We’re delighted to announce that we’ve launched the new EpiAirway™ test for inhalation toxicity, as part of the ongoing expansion of our portfolio of animal-free safety tests.
Ensuring product safety for consumers and workers
Inhalation toxicity is an important part of safety assessment for a wide variety of volatile chemical ingredients, from fragrance ingredients for cosmetics through to volatile adhesives, fuels and other industrial chemicals, environmental pollutants, tobacco smoke, e-cigarette products and nanoparticles. The airways and lungs are continuously exposed to a wide array of these gases, vapours and aerosols in everyday life, and exposure can lead to symptoms ranging from mild respiratory discomfort to acute airway / lung injury and even death. Inhalation toxicity is therefore a critical part of ensuring product safety for consumers as well as occupational health for manufacturing workers.
What is EpiAirway™?
EpiAirway™ is an exciting model made from human bronchial and tracheal cells to reconstruct the airway epithelium, closely mimicking the human airway in terms of both structure and function. Remarkably, the reconstructed tissue even includes beating cilia at the epithelial surface, and is able to produce mucus, providing a fantastic simulation of “real-life” airway tissue. The model has been extensively used as a research tool and over 100 peer-reviewed papers have been published to date, in addition to widespread use of the inhalation toxicity protocol across a range of industry sectors.

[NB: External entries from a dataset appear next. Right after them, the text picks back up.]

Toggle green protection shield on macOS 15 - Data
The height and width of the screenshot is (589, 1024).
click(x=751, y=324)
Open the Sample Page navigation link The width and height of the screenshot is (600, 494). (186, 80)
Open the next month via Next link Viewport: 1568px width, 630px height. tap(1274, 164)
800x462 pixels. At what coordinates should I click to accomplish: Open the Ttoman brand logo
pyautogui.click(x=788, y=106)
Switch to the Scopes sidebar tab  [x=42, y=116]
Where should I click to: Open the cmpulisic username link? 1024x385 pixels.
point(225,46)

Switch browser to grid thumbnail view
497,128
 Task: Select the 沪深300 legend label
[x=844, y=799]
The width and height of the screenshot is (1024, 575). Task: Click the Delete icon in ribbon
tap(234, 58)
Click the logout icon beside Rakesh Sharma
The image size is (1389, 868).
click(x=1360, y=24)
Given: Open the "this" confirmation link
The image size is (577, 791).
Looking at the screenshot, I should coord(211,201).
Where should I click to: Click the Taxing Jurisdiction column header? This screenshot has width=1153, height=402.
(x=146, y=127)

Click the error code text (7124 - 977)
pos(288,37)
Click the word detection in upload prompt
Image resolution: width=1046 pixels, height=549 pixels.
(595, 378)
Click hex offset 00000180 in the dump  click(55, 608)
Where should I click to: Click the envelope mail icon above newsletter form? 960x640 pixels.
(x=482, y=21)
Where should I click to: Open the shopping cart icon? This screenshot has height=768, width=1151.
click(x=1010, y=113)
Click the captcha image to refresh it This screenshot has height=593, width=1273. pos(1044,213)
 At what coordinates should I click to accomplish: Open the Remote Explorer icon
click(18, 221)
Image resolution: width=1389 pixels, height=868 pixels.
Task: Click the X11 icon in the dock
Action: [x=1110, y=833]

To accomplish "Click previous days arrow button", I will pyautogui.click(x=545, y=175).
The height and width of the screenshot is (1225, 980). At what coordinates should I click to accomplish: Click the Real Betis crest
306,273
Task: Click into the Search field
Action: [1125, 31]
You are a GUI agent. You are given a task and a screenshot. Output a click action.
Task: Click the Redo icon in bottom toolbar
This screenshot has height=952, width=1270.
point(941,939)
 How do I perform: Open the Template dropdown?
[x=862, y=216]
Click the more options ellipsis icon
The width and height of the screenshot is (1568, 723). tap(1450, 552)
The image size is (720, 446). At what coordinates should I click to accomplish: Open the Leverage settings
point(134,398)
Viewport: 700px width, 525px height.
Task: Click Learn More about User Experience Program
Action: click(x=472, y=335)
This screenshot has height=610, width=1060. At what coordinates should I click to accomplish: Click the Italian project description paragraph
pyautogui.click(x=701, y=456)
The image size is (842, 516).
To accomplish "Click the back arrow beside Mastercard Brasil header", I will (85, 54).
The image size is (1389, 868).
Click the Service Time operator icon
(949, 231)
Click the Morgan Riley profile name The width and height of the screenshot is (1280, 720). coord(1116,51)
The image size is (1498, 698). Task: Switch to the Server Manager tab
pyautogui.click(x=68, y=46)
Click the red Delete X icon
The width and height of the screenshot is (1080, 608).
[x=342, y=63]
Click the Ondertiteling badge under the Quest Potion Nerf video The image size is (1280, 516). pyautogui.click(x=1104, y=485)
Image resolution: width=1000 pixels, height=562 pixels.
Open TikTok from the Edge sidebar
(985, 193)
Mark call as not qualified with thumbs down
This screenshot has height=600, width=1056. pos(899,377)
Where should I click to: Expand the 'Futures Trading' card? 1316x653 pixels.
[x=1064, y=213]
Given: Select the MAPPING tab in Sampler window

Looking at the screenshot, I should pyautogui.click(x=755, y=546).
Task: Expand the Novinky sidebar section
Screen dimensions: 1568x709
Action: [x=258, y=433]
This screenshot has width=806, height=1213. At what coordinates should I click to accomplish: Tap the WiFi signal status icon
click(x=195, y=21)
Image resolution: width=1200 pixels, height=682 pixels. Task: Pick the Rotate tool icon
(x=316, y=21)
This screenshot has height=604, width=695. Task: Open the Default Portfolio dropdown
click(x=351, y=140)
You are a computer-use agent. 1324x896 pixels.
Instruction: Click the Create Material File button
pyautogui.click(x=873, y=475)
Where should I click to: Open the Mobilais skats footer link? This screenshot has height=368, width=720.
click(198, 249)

Cross section through EpiAirway™ and the ciliated apical surface of EpiAirway™
Images courtesy of MatTek
How does the test work?
To measure inhalation toxicity, chemicals, ingredients or formulations are dosed onto the surface of the EpiAirway™ model. Where appropriate, a cap is used to prevent excessive evaporation of volatile substances. After exposure for 3 hours in a cell culture incubator, the test item is removed by gentle washing and any damage to the cells is measured by their ability to metabolise a dye (MTT) into a purple product which we measure using a spectrophotometer. Toxicity is determined by calculation of an “IC75” value – the concentration required to reduce the viability of the cells in the EpiAirway™ model to 75% compared with a negative control treated with water. We also incorporate a positive control – formaldehyde – into every test to confirm that the method has performed according to specification. Items with an IC75 value below a threshold are classified as toxic / irritant to the human airway.
A breath of fresh air for inhalation toxicity testing
The assessment of inhalation toxicity has previously depended on animal tests, including OECD Test Guidelines 403 (Acute Inhalation Toxicity) and 436 (Acute Toxic Class Method), in which animals are exposed to high doses of chemical in inhalation chambers until a lethal dose is identified. This method has been widely discredited on both scientific and ethical grounds, and doesn’t model real-life exposure of humans to moderate doses of volatile chemicals.
EpiAirway™ addresses both the scientific and ethical concerns around the animal tests and allows us to assess the impact of relevant doses of chemicals directly on the human airway epithelium. By detecting early damage to cells, it enables us to acquire safety data in a matter of days, not weeks or months. It isn’t a regulatory test but it is a valuable screen. Considered together with other techniques such as computer modelling and available human data on related substances, it provides a way for cosmetic companies to assess volatile ingredients and formulations, such as fragrances, without the use of animals. For other industry sectors, it can help to reduce the number of animal tests required by providing mechanistic, human-relevant safety information at an early stage of product development.